TEXTE FOURNI ::

La voile bretonne à la conquête des mers scandinaves !

Si les Vikings partaient à l’assaut des mers du Sud, les navigateurs bretons aimeraient bien, ce millénaire, conquérir les eaux de l’Europe du Nord!
Alors que la dernière course transatlantique 2018, La Route du Rhum a donné son verdict, les spécialistes ont noté que sur les 123 skippers partis en novembre dernier de Saint-Malo, direction la Guadeloupe, 51 vivent, s’entraînent en Bretagne et ont pour objectif de conquérir des eaux plus internationales.

Filière intégrée et complète, bien implantée entre Finistère et Morbihan, avec plus de 1.200 kms sur 3 façades maritimes, de Roscoff à Brest et de Quimper à Concarneau, la Bretagne est un territoire privilégié pour le développement nautique. Les bateaux et les équipages de toutes les grandes courses françaises bénéficient de l’expertise de cet écosystème à la pointe de la technologie et de l’innovation. Aujourd’hui, la « Sailing Valley » bretonne veut naviguer dans de nouvelles eaux.
La Route du Rhum, le Vendée Globe, le Trophée Jules Verne, la Solitaire du Figaro… apparaissent comme un concentré d’innovations et de hautes technologies tout droit sorties de la « Bretagne Sailing Valley ». Officialisée l’an passé, la marque de fabrique de la voile de compétition en Bretagne porte haut les couleurs de tout un écosystème, à la pointe de la technologie et capable d’imaginer les bateaux de demain. Bien installée sur son territoire, elle cherche aujourd’hui à le faire savoir davantage à l’étranger, voire à attirer des skippers internationaux. Et la Volvo Ocean Race est dans tous les esprits des solitaires de la mer!.

[Enregistrements conservés]
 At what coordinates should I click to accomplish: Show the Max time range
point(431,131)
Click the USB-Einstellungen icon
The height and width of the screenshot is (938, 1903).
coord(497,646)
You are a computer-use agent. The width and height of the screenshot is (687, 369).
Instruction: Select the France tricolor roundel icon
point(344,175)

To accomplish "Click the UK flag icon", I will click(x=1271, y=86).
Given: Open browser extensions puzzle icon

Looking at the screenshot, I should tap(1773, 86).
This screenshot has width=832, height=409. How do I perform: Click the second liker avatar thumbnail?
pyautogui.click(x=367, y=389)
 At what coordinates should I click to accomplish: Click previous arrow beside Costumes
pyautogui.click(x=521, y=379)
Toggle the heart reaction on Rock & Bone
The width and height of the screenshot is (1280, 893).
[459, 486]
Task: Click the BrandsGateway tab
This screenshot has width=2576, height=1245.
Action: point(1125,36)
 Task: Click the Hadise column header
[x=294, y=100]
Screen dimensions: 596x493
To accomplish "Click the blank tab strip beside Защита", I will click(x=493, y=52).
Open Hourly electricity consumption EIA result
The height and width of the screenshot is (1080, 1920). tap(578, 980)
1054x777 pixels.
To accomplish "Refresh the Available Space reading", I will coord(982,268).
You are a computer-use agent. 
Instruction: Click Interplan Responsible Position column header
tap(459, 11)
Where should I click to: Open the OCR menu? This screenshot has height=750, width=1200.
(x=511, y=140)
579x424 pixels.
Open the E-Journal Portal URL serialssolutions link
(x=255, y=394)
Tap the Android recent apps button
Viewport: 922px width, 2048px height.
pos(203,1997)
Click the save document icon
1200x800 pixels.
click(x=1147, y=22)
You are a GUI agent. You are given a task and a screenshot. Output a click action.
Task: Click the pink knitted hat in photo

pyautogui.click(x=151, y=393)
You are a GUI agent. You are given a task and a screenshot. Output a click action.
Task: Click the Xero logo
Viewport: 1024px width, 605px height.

CONSIGNE 1 :: Changez "skippers internationaux" en "navigateurs étrangers" dans le texte sur la voile bretonne, puis recopiez-le en partant de "La Route du Rhum, le" et en continuant jusqu'à "de la mer!.".
CONSIGNE 2 :: Écrivez la suite du texte sur la voile bretonne après sa dernière phrase.

RÉPONSE 1 ::
La Route du Rhum, le Vendée Globe, le Trophée Jules Verne, la Solitaire du Figaro… apparaissent comme un concentré d’innovations et de hautes technologies tout droit sorties de la « Bretagne Sailing Valley ». Officialisée l’an passé, la marque de fabrique de la voile de compétition en Bretagne porte haut les couleurs de tout un écosystème, à la pointe de la technologie et capable d’imaginer les bateaux de demain. Bien installée sur son territoire, elle cherche aujourd’hui à le faire savoir davantage à l’étranger, voire à attirer des navigateurs étrangers. Et la Volvo Ocean Race est dans tous les esprits des solitaires de la mer!.

RÉPONSE 2 ::
« La voile de compétition bretonne est une filière en croissance, qui a représenté un chiffre d’affaires de 56 M€ en 2017 (+ 9 % par rapport à 2015), soit 6,5 % du chiffre d’affaires global de la filière nautique en Bretagne (205 M€) », fait remarquer Carole Bourlon, en charge de la filière voile de compétition et matériaux composites à l’Agence économique régionale Bretagne Développement Innovation.
« Depuis Eric Tabarly, la Bretagne est le berceau de la voile de compétition pour de nombreux skippers tels Armel Le Cléac’h, Thomas Coville ou Jean Le Cam. La transformation de la base sous-marine de Lorient en un pôle nautique spécialisé dans la course au large ainsi que la création du centre de formation Pôle Finistère-Course au large de Port-la-Forêt, ont contribué à la structuration d’une filière dense et complémentaire », ajoute Carole Bourlon.

Le Pôle Finistère Course au Large de Port la Forêt est devenu la référence absolue en matière de préparation des navigateurs de haut niveau.

Créé en 1990 sous l’impulsion de grands champions tels que Michel Desjoyeaux, Jean Le Cam, Roland Jourdain, ou encore Bertrand de Broc, convaincus de l’intérêt de se regrouper afin de mutualiser leur préparation sportive, le Pôle Finistère Course au large basé à Port-La-Forêt près de Concarneau (Finistère Sud) peut accueillir une vingtaine de sportifs en formation initiale et il apporte également sa contribution sportive à la préparation des navigateurs à la Route du Rhum ou au Vendée Globe. Le palmarès des skippers passés par cette préparation exigeante est éloquent. Rares sont les Vendée Globe qui ont échappé au Pôle.

A quelques encablures de là , Kaïros, fondée en 2007 est une société dirigée par Sophie Verceletto et Roland Jourdain dit « Pilou », le parrain de toute la jeune génération, dont l’objet est de gérer tous les aspects techniques, logistiques ou administratifs des voiliers de compétition, mais aussi de conduire des projets extérieurs, qu’ils soient sportifs, techniques ou à caractère environnemental, pour le compte de marins ou d’armateurs qui veulent bénéficier de l’expérience de son équipe. Deux jeunes entreprises ont bénéficié de ce « parrainage Kaïros » et ont participé au succès de Francis Joyon sur la dernière Route du Rhum.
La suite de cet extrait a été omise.